Select the appropriate bootloader hex file for the Arduino you are working with. In my case its optiboot_atmega328.hex.


Now press the “Program” button.  You’re almost back to normal.


Disconnect the Atmel-ICE from the Arduino (assuming programming succeeded).

In order to get the bootloader operating correctly you’ve got to short the reset pads you cut apart at the start of all this.  If you remember I added a header to the tinned pads.  So for me, I just need to add a jumper as shown below.


And with all that done I can now upload the original “Blink” sketch to the Arduino.


That’s it.


  1. Very nice tutorial, much appreciated 🙂

  2. Hi,

    You may want to uncheck the set BOOTRST fuse, so your program execution will start at address 0x0000 immediately.

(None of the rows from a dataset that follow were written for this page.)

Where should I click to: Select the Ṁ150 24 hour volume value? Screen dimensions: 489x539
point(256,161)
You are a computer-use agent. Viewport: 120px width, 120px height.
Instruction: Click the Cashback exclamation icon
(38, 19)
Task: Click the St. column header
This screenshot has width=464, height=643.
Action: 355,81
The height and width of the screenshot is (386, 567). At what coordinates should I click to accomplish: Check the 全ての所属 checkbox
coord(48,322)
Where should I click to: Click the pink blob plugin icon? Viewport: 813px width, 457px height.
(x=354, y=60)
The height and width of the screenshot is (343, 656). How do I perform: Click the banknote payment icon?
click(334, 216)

Now it starts execution wherever your Bootsize start is set, wraps over to 0x0000 (because all the 0xFF in flash is a NOP for the atmel avr’s) and starts then executing your program’s reset vector jump to the compiler startup code and further through to main() function ;o).

    • Thanks Tom,

      I wonder why this wasn’t an issue when I debugged the Arduino Sketch?


      • You are welcome Lon,

        The 328p just needs a blink of an eye @20Mhz to start execution of the NOP’s from Bootsector start address to reach top of flash, then overflows to 0x0000 and executes the reset vector of your application.

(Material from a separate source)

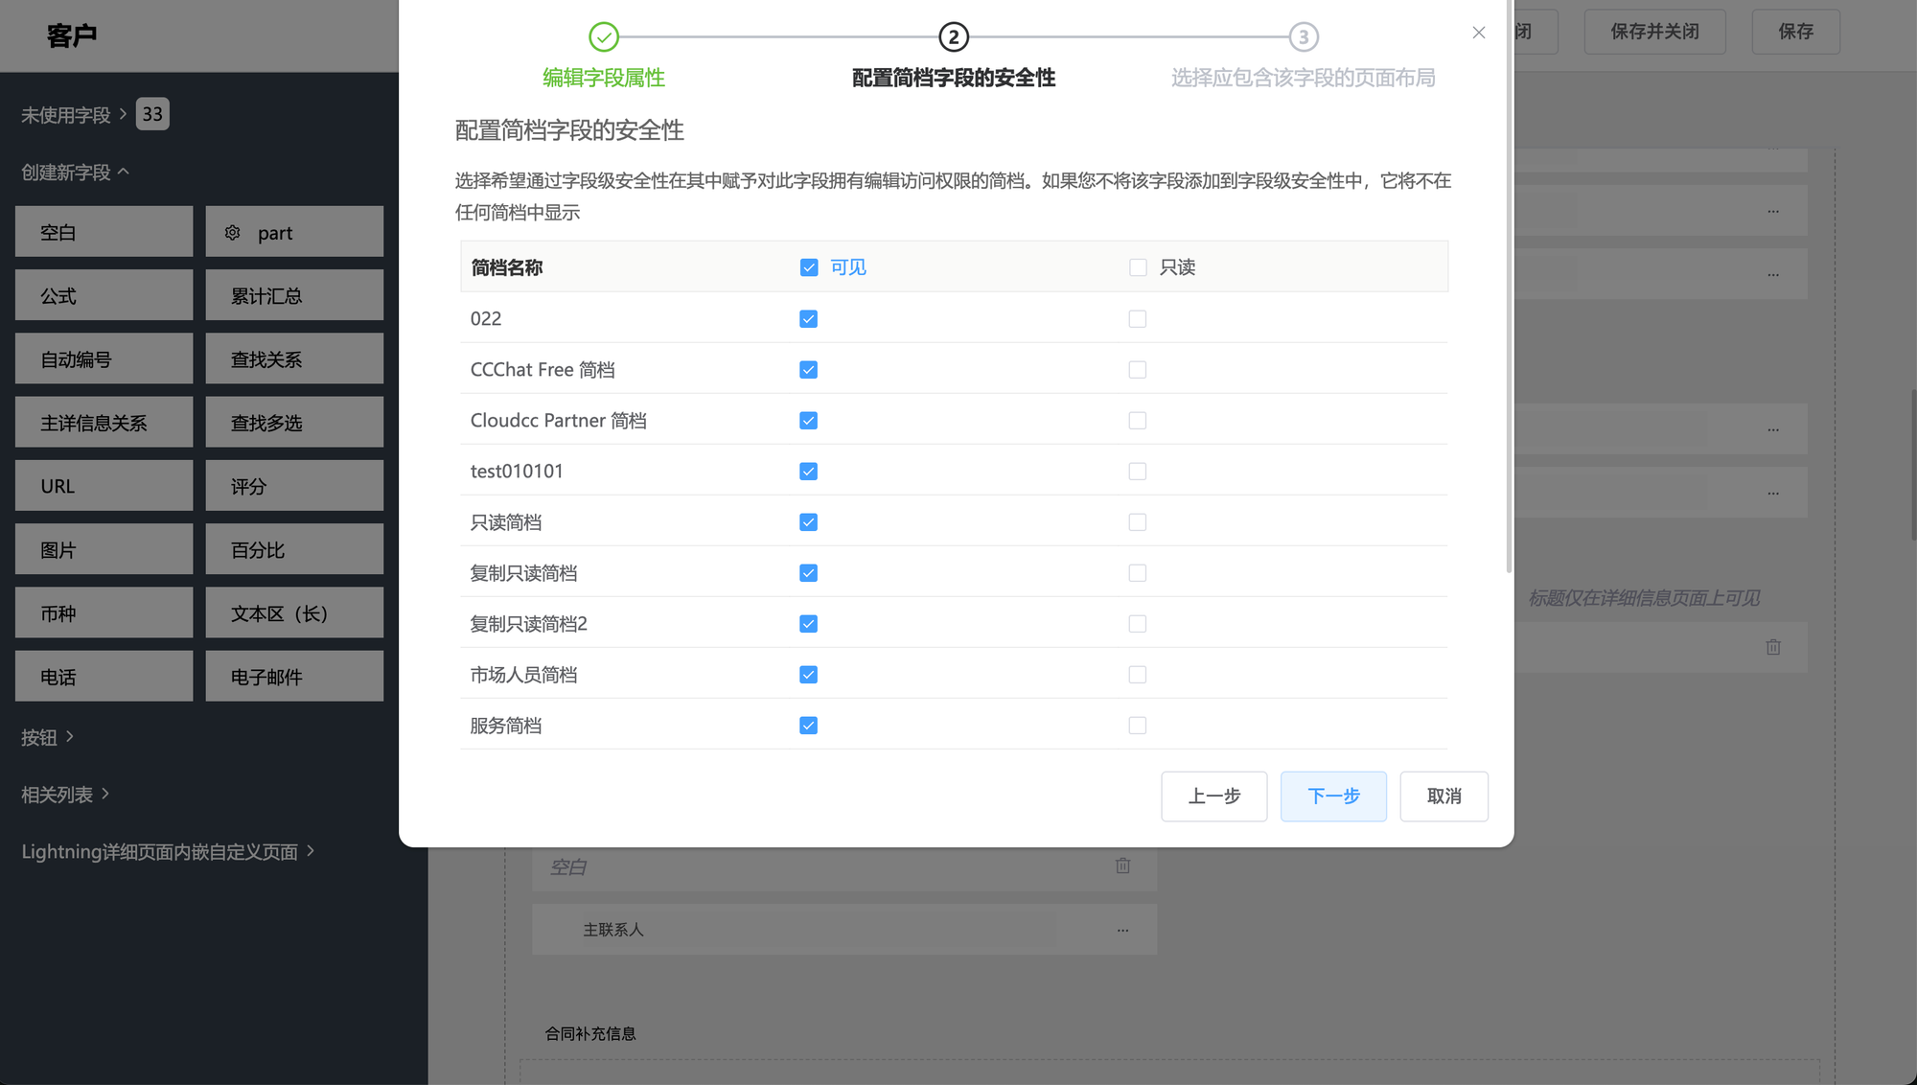Click trash icon beside the 空白 placeholder row
Screen dimensions: 1917x1085
(1122, 866)
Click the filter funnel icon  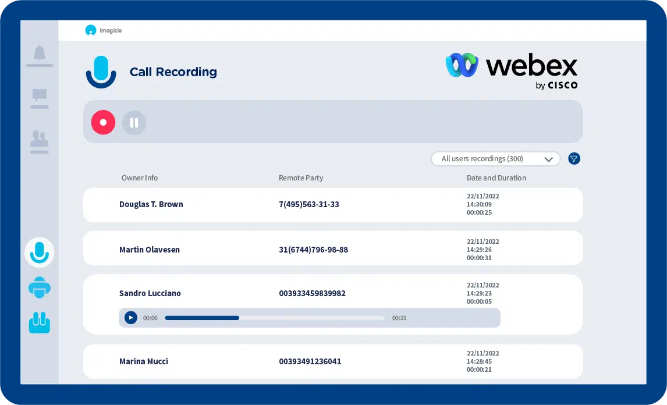[x=574, y=158]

        Just do not forget to reset the fuse when you flashed back the arduino bootloader…

        Enjoy, Tom.

  3. This article looks to be exactly what I’m looking for…but I ran into a problem where the drop-down lists during the Arduino project import, in my case, has no entries. No boards, no Chips. Any idea why this would be? The rest of AVR studio, including my using JTAP and ISP have both been working just fine; it’s just the importing that seems it can’t find them. And yes, the path/files to the ino and install folder are correct.

    • Hi Thom,

      I’m not sure what the issue is with your software installation. You probably need to contact Microchip, who purchased Atmel since this was written. Maybe there is a file that the software parsed to determine the Arduino type and Atmel part that is no longer present when the Arduino IDE is installed.


  4. Question: How is the C5 disconnect from the reset line when the RESET-EN solder bridge is cut with a razor. It appears on the , on the schematic there is another trace that runs in parallel with the RESET-EN . That has been bugging me, if you could answer that I would greatly appreciate it.

    • Hi James,

      Now that you mention it, it kind of bugs me too. As far as I can tell (from the schematic) cutting the trace between the RESET-EN pads would still leave C5 connected to DTR.

      I’m pretty sure what’s going on though is that they modeled their RESET-EN part in a way that requires the parallel connection to make the schematic netlist work for the circuit board.

      Normally you use something called a “net-tie” to connect two nets with a shorted link. However, in this case I think they just modeled a part with two pins that looks like a net-tie on the schematic, and then they had to route the parallel trace across RESET-EN’s pads in the schematic, and between the pads on the PCB.

      Let me know if that’s not a clear description.


  5. Shubham Bora says:

    thanks a lot dude!!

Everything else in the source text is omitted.